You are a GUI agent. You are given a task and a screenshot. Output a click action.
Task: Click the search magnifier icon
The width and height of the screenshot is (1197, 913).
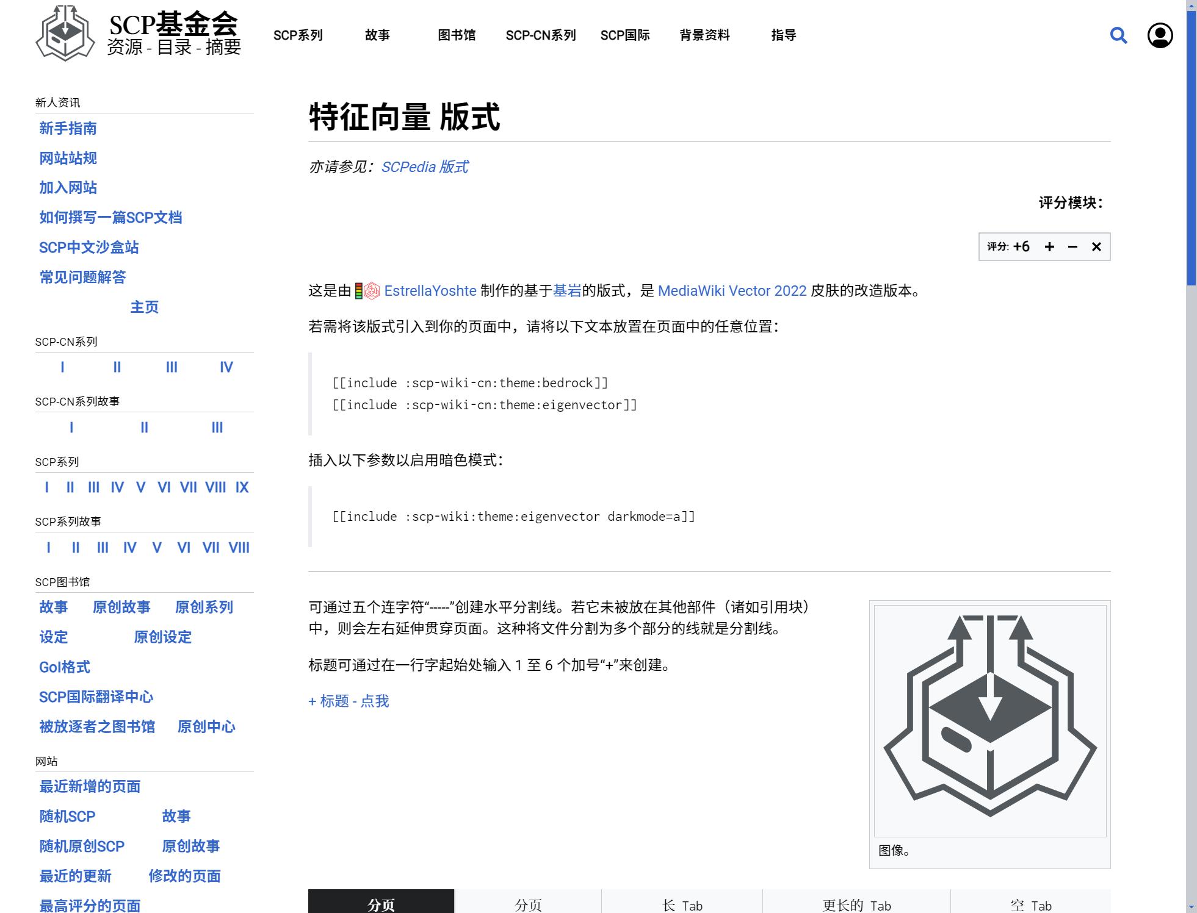(x=1118, y=35)
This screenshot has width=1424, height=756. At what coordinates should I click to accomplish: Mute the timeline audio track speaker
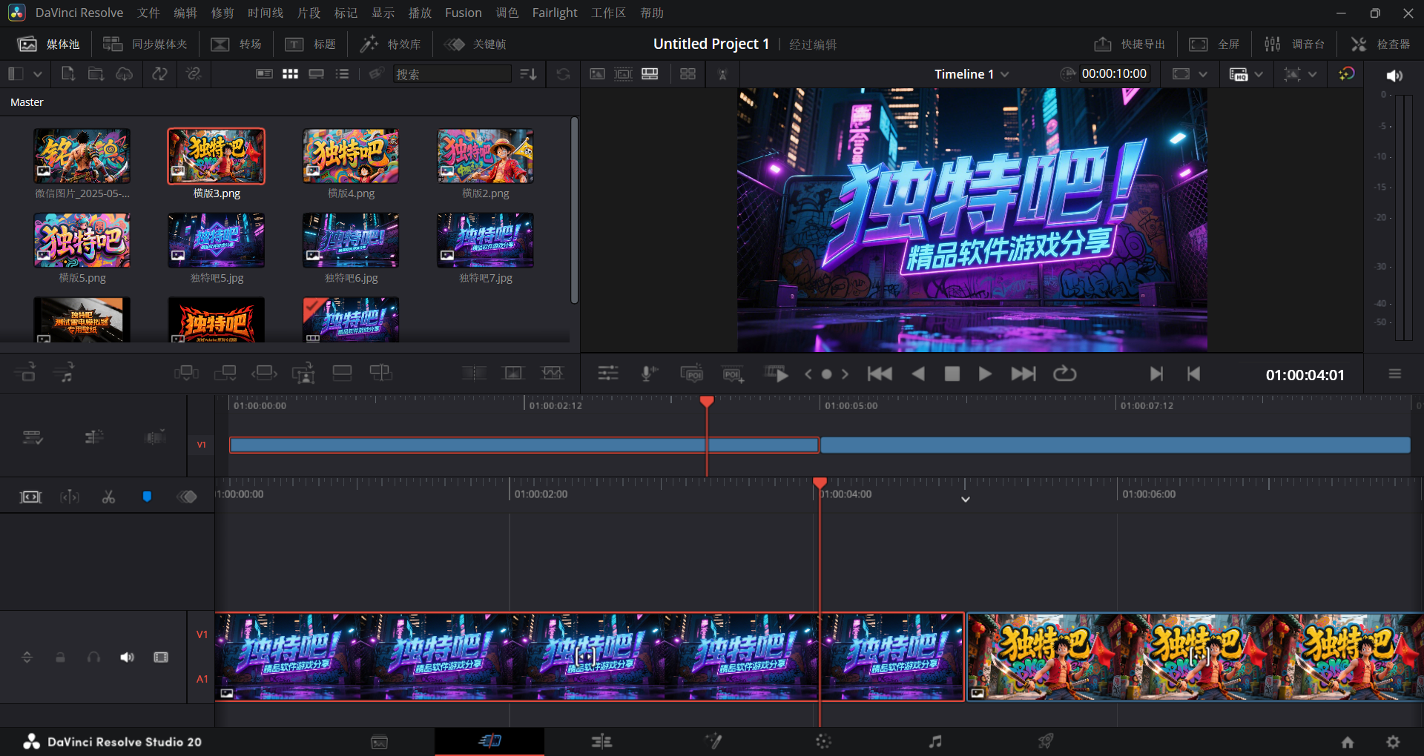tap(126, 657)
________
* _Activity_
Please reproduce each line of the listing above exactly, skipping pictures.

* _Solution_
You are a GUI agent. You are given a task and a screenshot. Output a click action.
Task: Click the search magnifier icon
The width and height of the screenshot is (1197, 913).
(x=1118, y=35)
This screenshot has width=1424, height=756. At what coordinates should I click to accomplish: Mute the timeline audio track speaker
tap(126, 657)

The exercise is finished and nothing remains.